Work to complete> Please return each of the lines below without any change.

━━━ Excerpted records ━━━

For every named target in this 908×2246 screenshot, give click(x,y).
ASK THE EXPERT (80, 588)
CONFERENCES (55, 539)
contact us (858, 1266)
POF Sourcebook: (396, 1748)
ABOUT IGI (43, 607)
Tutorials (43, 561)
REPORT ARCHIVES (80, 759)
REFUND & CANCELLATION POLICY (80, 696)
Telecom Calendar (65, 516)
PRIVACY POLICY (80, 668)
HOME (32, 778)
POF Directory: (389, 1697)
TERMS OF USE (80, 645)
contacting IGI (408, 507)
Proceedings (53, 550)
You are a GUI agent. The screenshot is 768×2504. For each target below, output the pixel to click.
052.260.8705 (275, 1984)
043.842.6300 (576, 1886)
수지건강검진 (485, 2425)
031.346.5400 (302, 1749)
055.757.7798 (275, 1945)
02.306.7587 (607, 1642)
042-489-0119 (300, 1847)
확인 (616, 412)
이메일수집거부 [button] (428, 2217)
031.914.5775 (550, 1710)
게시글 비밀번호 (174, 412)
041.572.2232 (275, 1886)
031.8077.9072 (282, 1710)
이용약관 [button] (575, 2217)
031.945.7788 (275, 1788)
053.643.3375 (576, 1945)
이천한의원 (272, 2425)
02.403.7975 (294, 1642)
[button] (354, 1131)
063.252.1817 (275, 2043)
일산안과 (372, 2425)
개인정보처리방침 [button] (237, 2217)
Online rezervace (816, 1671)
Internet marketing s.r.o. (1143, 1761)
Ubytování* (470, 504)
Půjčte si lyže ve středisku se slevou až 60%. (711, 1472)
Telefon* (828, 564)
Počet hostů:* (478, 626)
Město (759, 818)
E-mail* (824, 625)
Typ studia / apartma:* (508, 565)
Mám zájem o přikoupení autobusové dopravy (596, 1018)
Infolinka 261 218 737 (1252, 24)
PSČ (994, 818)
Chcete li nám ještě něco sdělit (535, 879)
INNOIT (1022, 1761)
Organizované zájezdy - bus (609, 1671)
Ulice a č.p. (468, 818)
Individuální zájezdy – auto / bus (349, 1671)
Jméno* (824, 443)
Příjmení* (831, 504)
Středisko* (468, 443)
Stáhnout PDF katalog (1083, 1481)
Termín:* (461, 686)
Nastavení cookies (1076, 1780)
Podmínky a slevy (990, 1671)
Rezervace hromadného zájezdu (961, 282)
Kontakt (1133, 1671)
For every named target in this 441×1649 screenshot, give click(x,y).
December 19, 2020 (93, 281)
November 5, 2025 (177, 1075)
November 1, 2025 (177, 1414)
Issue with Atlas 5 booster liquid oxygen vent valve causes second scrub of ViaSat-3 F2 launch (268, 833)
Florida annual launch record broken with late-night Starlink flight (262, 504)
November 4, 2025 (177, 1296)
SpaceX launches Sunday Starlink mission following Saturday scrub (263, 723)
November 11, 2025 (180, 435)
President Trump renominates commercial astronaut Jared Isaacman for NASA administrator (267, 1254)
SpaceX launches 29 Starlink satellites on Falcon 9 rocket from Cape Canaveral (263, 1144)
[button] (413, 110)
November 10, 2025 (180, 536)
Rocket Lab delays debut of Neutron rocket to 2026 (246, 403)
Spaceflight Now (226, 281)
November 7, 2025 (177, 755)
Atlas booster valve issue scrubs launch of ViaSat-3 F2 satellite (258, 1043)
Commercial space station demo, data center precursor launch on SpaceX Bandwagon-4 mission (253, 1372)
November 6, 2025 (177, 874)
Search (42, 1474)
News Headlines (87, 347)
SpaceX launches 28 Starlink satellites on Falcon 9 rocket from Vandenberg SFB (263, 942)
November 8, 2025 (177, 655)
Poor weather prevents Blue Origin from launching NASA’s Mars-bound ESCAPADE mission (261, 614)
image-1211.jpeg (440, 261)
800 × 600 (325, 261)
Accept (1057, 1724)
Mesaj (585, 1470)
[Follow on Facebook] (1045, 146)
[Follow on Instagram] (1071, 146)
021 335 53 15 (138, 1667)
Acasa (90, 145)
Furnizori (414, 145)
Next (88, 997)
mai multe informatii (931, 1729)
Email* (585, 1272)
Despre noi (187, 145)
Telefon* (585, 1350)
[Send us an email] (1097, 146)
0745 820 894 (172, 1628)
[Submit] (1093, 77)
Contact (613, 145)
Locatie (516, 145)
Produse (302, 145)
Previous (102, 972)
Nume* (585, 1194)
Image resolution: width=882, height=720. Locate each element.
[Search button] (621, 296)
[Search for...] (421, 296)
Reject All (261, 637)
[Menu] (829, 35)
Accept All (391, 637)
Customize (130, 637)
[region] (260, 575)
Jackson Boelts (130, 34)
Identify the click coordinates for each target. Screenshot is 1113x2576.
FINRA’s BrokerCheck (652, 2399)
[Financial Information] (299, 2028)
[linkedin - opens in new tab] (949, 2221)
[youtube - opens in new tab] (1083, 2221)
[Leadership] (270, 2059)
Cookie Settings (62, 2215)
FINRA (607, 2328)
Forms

━━━

Written solution>
For every named target in this 908×2246 screenshot, give click(x,y).
ASK THE EXPERT (80, 588)
CONFERENCES (55, 539)
contact us (858, 1266)
POF Sourcebook: (396, 1748)
ABOUT IGI (43, 607)
Tutorials (43, 561)
REPORT ARCHIVES (80, 759)
REFUND & CANCELLATION POLICY (80, 696)
Telecom Calendar (65, 516)
PRIVACY POLICY (80, 668)
HOME (32, 778)
POF Directory: (389, 1697)
TERMS OF USE (80, 645)
contacting IGI (408, 507)
Proceedings (53, 550)
You are a GUI agent. The screenshot is 768×2504. For each target below, output the pixel to click.
052.260.8705 (275, 1984)
043.842.6300 (576, 1886)
수지건강검진 (485, 2425)
031.346.5400 (302, 1749)
055.757.7798 (275, 1945)
02.306.7587 (607, 1642)
042-489-0119 (300, 1847)
확인 (616, 412)
이메일수집거부 [button] (428, 2217)
031.914.5775 (550, 1710)
게시글 비밀번호 (174, 412)
041.572.2232 (275, 1886)
031.8077.9072 (282, 1710)
이용약관 [button] (575, 2217)
031.945.7788 (275, 1788)
053.643.3375 (576, 1945)
이천한의원 (272, 2425)
02.403.7975 (294, 1642)
[button] (354, 1131)
063.252.1817 (275, 2043)
일산안과 (372, 2425)
개인정보처리방침 [button] (237, 2217)
Online rezervace (816, 1671)
Internet marketing s.r.o. (1143, 1761)
Ubytování* (470, 504)
Půjčte si lyže ve středisku se slevou až 60%. (711, 1472)
Telefon* (828, 564)
Počet hostů:* (478, 626)
Město (759, 818)
E-mail* (824, 625)
Typ studia / apartma:* (508, 565)
Mám zájem o přikoupení autobusové dopravy (596, 1018)
Infolinka 261 218 737 (1252, 24)
PSČ (994, 818)
Chcete li nám ještě něco sdělit (535, 879)
INNOIT (1022, 1761)
Organizované zájezdy - bus (609, 1671)
Ulice a č.p. (468, 818)
Individuální zájezdy – auto / bus (349, 1671)
Jméno* (824, 443)
Příjmení* (831, 504)
Středisko* (468, 443)
Stáhnout PDF katalog (1083, 1481)
Termín:* (461, 686)
Nastavení cookies (1076, 1780)
Podmínky a slevy (990, 1671)
Rezervace hromadného zájezdu (961, 282)
Kontakt (1133, 1671)
For every named target in this 441×1649 screenshot, give click(x,y).
December 19, 2020 (93, 281)
November 5, 2025 (177, 1075)
November 1, 2025 (177, 1414)
Issue with Atlas 5 booster liquid oxygen vent valve causes second scrub of ViaSat-3 F2 launch (268, 833)
Florida annual launch record broken with late-night Starlink flight (262, 504)
November 4, 2025 (177, 1296)
SpaceX launches Sunday Starlink mission following Saturday scrub (263, 723)
November 11, 2025 (180, 435)
President Trump renominates commercial astronaut Jared Isaacman for NASA administrator (267, 1254)
SpaceX launches 29 Starlink satellites on Falcon 9 rocket from Cape Canaveral (263, 1144)
[button] (413, 110)
November 10, 2025 (180, 536)
Rocket Lab delays debut of Neutron rocket to 2026 (246, 403)
Spaceflight Now (226, 281)
November 7, 2025 (177, 755)
Atlas booster valve issue scrubs launch of ViaSat-3 F2 satellite (258, 1043)
Commercial space station demo, data center precursor launch on SpaceX Bandwagon-4 mission (253, 1372)
November 6, 2025 (177, 874)
Search (42, 1474)
News Headlines (87, 347)
SpaceX launches 28 Starlink satellites on Falcon 9 rocket from Vandenberg SFB (263, 942)
November 8, 2025 (177, 655)
Poor weather prevents Blue Origin from launching NASA’s Mars-bound ESCAPADE mission (261, 614)
image-1211.jpeg (440, 261)
800 × 600 (325, 261)
Accept (1057, 1724)
Mesaj (585, 1470)
[Follow on Facebook] (1045, 146)
[Follow on Instagram] (1071, 146)
021 335 53 15 (138, 1667)
Acasa (90, 145)
Furnizori (414, 145)
Next (88, 997)
mai multe informatii (931, 1729)
Email* (585, 1272)
Despre noi (187, 145)
Telefon* (585, 1350)
[Send us an email] (1097, 146)
0745 820 894 (172, 1628)
[Submit] (1093, 77)
Contact (613, 145)
Locatie (516, 145)
Produse (302, 145)
Previous (102, 972)
Nume* (585, 1194)
Image resolution: width=882, height=720. Locate each element.
[Search button] (621, 296)
[Search for...] (421, 296)
Reject All (261, 637)
[Menu] (829, 35)
Accept All (391, 637)
Customize (130, 637)
[region] (260, 575)
Jackson Boelts (130, 34)
Identify the click coordinates for each target. Screenshot is 1113x2576.
FINRA’s BrokerCheck (652, 2399)
[Financial Information] (299, 2028)
[linkedin - opens in new tab] (949, 2221)
[youtube - opens in new tab] (1083, 2221)
[Leadership] (270, 2059)
Cookie Settings (62, 2215)
FINRA (607, 2328)
Forms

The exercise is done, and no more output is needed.